Perhaps MLK knew this, too. He knew racial slurs, he knew disrespect. He knew what it was like to be judged skin-deep. To be given a name that you are, but then again, that you are not. It might be the lot of every person to ever walk this sod. That we are, but we are not.
Although we don’t decide the words and labels that get thrown in our direction, we can decide whether or not to let them name us. To let them shape us.
And that’s why I’ve got it in big, bold strokes, covering the top third of the white board in my kitchen:
“What’s naming you?” Because I would be standing at the counter, doing something docile and benign, like chopping broccoli for dinner, and in would pop this thought. A memory, an imagination, a scenario. The innocence of broccoli has never been so deceiving. I would rewind and replay and rewind and replay. Then I would swim through the murky waters of assumption and land on how I believed I was perceived by others. From there, all that remained was to draw a neat little line at the bottom of the page, concluding which label they probably chose.

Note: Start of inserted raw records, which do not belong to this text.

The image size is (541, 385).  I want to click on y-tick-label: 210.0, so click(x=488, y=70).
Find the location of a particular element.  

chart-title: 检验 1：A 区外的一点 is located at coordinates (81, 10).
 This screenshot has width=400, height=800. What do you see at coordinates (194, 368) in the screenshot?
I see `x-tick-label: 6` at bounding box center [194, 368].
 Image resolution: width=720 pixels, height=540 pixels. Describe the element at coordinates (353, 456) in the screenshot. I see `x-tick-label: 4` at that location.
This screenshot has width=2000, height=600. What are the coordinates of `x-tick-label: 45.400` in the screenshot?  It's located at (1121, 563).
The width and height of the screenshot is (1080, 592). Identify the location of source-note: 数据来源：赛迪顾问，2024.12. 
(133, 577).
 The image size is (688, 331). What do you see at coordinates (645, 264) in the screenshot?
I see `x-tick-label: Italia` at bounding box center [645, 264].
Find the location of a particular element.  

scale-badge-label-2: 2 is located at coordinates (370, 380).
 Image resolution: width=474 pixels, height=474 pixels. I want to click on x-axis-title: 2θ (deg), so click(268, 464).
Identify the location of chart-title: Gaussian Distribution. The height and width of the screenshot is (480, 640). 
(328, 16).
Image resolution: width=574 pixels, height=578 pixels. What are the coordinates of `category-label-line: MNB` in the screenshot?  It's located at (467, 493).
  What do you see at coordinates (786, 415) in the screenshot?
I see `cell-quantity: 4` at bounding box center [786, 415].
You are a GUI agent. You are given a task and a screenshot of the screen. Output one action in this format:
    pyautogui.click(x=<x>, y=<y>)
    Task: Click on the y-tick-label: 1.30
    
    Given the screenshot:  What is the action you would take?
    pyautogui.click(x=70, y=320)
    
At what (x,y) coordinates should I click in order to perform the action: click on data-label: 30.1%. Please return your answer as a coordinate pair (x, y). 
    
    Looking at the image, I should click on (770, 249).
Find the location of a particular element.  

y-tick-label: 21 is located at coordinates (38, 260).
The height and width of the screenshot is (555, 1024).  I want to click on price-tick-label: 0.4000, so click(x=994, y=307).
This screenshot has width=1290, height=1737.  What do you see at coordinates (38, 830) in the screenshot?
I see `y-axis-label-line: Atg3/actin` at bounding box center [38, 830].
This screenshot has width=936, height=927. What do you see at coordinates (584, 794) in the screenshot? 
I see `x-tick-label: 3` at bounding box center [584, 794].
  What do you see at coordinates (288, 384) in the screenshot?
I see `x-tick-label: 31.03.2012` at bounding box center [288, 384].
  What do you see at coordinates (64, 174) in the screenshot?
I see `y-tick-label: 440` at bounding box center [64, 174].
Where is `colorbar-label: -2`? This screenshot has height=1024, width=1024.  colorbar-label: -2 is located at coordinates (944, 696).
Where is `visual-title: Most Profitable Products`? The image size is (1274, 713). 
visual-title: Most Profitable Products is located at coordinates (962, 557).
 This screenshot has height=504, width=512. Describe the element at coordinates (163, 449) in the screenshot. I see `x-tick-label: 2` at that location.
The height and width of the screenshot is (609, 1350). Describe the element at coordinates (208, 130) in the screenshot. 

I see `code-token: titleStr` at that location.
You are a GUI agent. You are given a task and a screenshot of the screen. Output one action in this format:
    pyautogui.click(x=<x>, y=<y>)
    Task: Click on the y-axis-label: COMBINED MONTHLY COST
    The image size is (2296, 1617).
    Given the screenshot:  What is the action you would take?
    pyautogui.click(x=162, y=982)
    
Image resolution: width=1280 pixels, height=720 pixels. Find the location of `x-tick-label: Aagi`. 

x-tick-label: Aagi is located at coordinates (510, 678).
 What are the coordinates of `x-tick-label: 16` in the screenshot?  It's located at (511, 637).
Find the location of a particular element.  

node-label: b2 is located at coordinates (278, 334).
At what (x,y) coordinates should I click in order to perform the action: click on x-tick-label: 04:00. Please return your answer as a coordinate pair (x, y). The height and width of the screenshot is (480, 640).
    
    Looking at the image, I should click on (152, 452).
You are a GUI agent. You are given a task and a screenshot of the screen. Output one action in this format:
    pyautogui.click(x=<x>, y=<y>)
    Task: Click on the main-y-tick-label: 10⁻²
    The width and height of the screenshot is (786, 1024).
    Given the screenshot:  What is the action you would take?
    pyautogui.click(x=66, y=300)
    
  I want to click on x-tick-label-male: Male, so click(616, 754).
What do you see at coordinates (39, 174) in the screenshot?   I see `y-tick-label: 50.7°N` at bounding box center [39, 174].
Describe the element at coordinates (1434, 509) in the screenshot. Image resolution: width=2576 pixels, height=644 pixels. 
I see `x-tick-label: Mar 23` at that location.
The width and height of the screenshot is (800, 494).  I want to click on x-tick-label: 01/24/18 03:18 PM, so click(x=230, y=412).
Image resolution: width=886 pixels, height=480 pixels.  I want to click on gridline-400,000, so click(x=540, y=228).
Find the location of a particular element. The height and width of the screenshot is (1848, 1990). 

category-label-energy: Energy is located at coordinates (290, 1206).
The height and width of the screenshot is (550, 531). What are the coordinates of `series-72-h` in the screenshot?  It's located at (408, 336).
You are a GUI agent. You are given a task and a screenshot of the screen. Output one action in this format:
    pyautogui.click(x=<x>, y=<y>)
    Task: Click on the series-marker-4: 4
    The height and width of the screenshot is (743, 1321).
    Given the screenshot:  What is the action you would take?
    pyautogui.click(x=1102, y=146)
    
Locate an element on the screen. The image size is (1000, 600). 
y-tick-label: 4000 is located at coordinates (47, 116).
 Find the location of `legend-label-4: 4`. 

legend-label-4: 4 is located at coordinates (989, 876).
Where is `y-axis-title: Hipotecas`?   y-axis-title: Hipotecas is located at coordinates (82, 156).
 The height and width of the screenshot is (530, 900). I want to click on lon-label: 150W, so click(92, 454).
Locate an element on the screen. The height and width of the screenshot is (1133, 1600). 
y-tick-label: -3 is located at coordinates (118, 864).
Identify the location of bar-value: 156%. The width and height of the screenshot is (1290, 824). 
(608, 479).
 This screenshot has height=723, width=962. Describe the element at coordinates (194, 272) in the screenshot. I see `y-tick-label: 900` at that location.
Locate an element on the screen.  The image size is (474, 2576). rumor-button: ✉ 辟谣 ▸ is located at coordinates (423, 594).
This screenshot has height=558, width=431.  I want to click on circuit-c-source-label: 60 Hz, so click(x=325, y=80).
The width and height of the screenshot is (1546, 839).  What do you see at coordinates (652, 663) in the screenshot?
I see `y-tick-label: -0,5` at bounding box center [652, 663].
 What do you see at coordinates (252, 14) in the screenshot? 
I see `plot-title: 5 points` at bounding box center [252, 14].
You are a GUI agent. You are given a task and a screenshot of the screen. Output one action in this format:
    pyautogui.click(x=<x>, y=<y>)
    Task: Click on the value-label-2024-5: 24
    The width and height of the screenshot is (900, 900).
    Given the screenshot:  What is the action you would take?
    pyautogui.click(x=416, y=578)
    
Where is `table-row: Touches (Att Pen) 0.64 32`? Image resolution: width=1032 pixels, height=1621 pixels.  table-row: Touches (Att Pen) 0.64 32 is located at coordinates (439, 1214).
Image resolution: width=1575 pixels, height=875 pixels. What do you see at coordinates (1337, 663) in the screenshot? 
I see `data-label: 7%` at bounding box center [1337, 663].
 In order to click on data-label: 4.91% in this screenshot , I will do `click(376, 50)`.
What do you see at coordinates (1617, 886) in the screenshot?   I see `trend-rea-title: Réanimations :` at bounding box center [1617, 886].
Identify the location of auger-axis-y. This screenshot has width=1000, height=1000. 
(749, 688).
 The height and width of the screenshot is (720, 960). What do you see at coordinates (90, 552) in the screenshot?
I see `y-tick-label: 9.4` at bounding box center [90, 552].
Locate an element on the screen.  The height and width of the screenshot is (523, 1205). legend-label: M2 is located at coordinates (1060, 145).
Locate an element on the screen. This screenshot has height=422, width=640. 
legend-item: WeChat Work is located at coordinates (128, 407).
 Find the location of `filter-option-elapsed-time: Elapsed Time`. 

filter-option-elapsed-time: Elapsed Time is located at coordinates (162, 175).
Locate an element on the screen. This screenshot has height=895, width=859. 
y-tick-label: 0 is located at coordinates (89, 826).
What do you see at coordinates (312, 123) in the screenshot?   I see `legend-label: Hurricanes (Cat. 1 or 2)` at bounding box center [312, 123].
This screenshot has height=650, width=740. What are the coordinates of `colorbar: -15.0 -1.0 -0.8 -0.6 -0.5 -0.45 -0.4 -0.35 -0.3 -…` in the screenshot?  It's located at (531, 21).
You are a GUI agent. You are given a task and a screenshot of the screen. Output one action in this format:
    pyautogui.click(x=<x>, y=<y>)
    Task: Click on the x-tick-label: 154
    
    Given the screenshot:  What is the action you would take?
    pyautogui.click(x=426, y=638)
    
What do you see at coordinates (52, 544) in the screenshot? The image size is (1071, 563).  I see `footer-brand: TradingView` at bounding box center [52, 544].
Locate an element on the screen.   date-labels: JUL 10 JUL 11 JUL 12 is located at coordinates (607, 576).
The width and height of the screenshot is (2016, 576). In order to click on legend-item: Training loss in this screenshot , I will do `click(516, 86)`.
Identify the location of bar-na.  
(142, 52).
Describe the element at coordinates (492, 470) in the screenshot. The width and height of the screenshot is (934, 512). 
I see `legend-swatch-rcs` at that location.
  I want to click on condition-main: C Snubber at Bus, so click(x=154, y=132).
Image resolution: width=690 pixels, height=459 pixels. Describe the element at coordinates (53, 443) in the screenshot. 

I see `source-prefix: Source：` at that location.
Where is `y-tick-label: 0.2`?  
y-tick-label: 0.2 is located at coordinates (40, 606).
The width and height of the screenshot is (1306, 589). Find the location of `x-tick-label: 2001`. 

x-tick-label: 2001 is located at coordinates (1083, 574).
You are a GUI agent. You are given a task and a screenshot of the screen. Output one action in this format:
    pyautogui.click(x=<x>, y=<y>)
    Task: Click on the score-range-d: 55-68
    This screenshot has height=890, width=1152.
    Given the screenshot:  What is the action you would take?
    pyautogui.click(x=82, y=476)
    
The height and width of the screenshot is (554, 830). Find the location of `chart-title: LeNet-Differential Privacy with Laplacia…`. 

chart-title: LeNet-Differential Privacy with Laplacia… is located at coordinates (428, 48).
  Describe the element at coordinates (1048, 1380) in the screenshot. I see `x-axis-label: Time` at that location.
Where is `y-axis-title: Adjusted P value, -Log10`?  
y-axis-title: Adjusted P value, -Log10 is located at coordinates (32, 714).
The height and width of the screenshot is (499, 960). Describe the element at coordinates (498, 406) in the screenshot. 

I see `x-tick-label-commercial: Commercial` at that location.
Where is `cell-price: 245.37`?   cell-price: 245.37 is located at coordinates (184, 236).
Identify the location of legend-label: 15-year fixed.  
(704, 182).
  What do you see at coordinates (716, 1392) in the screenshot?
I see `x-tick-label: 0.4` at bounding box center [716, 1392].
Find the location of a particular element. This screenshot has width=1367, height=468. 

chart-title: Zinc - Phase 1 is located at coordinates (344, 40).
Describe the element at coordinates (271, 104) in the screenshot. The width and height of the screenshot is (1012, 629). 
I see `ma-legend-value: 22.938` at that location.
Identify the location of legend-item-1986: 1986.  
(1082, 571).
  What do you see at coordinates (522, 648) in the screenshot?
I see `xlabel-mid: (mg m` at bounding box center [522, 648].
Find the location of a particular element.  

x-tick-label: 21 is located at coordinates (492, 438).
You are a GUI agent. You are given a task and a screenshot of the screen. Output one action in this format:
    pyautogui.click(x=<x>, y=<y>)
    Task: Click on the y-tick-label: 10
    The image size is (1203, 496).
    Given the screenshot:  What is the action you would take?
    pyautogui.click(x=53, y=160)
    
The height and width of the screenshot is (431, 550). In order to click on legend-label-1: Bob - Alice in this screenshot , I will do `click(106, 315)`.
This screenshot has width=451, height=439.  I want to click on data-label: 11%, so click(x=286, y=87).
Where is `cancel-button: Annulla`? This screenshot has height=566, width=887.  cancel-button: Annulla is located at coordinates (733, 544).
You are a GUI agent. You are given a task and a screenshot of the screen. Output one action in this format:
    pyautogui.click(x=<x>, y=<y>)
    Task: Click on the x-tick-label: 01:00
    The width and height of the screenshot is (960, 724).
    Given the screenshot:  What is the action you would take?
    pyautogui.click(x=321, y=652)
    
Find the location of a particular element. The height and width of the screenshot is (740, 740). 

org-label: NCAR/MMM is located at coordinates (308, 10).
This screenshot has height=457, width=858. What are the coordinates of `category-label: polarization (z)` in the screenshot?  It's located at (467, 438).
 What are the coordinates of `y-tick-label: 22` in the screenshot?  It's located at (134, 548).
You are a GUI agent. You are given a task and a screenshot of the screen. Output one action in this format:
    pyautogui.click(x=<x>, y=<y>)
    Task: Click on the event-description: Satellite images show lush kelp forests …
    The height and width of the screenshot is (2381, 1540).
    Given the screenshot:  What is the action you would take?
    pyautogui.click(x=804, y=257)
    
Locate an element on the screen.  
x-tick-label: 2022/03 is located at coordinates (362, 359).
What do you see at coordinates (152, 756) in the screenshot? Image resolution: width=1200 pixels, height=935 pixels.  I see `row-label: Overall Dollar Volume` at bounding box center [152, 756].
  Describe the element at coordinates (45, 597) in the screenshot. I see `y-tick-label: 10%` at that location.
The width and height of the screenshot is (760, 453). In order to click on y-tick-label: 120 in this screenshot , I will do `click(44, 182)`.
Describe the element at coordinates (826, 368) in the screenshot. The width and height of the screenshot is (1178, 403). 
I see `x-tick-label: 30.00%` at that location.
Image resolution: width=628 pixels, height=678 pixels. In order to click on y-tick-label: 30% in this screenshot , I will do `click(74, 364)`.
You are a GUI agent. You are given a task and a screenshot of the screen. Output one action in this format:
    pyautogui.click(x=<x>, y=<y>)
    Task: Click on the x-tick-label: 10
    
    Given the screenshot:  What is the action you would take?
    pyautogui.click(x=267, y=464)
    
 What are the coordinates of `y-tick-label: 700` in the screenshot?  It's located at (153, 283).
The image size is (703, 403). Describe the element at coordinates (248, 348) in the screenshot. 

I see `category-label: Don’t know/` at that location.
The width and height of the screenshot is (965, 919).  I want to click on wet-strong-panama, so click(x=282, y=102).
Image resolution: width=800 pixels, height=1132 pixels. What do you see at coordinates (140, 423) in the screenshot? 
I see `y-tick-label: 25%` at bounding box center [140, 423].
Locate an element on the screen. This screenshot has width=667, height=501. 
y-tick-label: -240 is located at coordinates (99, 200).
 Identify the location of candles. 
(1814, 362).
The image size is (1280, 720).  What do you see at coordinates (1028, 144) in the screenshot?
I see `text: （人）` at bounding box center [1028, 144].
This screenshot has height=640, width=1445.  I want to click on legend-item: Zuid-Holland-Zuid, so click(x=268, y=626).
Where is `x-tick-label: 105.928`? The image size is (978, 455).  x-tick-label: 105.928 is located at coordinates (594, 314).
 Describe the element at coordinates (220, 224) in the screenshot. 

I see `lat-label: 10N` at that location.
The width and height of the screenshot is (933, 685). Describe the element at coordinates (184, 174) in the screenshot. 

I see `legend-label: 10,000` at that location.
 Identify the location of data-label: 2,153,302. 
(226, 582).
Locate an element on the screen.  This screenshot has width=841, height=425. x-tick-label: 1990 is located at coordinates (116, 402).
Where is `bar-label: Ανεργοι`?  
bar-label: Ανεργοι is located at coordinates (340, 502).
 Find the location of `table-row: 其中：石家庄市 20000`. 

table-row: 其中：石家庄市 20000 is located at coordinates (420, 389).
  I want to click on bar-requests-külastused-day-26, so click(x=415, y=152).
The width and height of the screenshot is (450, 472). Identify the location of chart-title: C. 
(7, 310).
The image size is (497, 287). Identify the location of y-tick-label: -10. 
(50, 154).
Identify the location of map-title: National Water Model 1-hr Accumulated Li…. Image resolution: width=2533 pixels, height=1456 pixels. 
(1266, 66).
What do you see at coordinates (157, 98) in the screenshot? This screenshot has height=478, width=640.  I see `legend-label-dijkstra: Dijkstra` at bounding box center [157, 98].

Before I knew it, I would be crying in the salad, naming myself with this tag.
A borrowed tag. A label surmised. A painful identity.
And all the while, He calls me one name. Longs for me, weeps for me, to receive the word that He sings through the laughter spilling from children’s lips and the intoxicating beauty of His earth, combed fine by the bleary January wind.
This was my name before I caught His scent or heard the Song. This is my name when it’s too hot inside my soul and it’s too hairy in this skin. This is my name when the world erupts in praise or screams in protest.
He simply names me Beloved.
And so I am.
I wear a necklace that my husband brought back from Israel, a symbol for the word Beloved that I treasure. Sometimes its good to wear it around my neck, rub my fingers over the metal and let the truth sink in. Love your thoughts here Kelli, I’m not sure that there isn’t a person on the planet that doesn’t struggle with false labels. Thank you for being courageous enough to admit your own struggle.
i bet that is a beautiful necklace. if i had one, i’d probably rub it smooth.
needing it to sink deeper. 🙂
thanks for your kind words, shelly. you always make me smile.
I so appreciate this post. I have struggled so long with claiming the name “beloved”. I want so badly for that to sum up my identity in Christ, but still there are days where it feels so overwhelming to wear that name. Thank you, friend. This is encouraging to me today.
dear Kris.
maybe we always write from the epic battle waging in our own soul, eh?
i totally relate to you. and i love you for your vulnerability here.
Did you know that MLK’s father *changed* both their names from Michael to Martin when MLK was about 5? The whole story is kind of murky (wrong name recorded on a birth certificate, apparently), but the fact that MLK’s parents claimed a name of change kind of gives me chills.
We’ve been changed, and God calls us Beloved. We need to claim that name, yes?
Sandy, you complete the story better than i could have! thank you for that piece of information.
and yes. claiming it and letting it change me. daily.
I am writing this on paper too. . “What is naming you?” Oh goodness. I am just like you Kelli, crying into my salad bowl when the wrong names, the ones that aren’t from Him, creep in. But I am Beloved. A name to be cherished and remembered and heard above all the negative noise of the enemy.
yes. above all that noise. above all the “creepings in.”
amen to this, Danelle.
I love this: “Although we don’t decide the words and labels that get thrown in our
direction, we can decide whether or not to let them name us. To let them
shape us.”
I’ve been struggling with this concept very much lately. Thank you for reminding me that I am not alone.
me, too. it’s a gory battle, but very worth the fight.
at least, i speak for myself.
thank you for reading. your comment makes me feel not alone.
The question alone makes me pause— what’s naming you? And, of course, as a mother, I must ask, “how am I NAMING the little ones growing big beneath my roof.” Humbling and hopeful all at once. Love how you’re sharing your gift here:)
YES. that is so true, Alicia.
to look at the names i might be leaving in my wake is a very frightening, but very necessary, thing.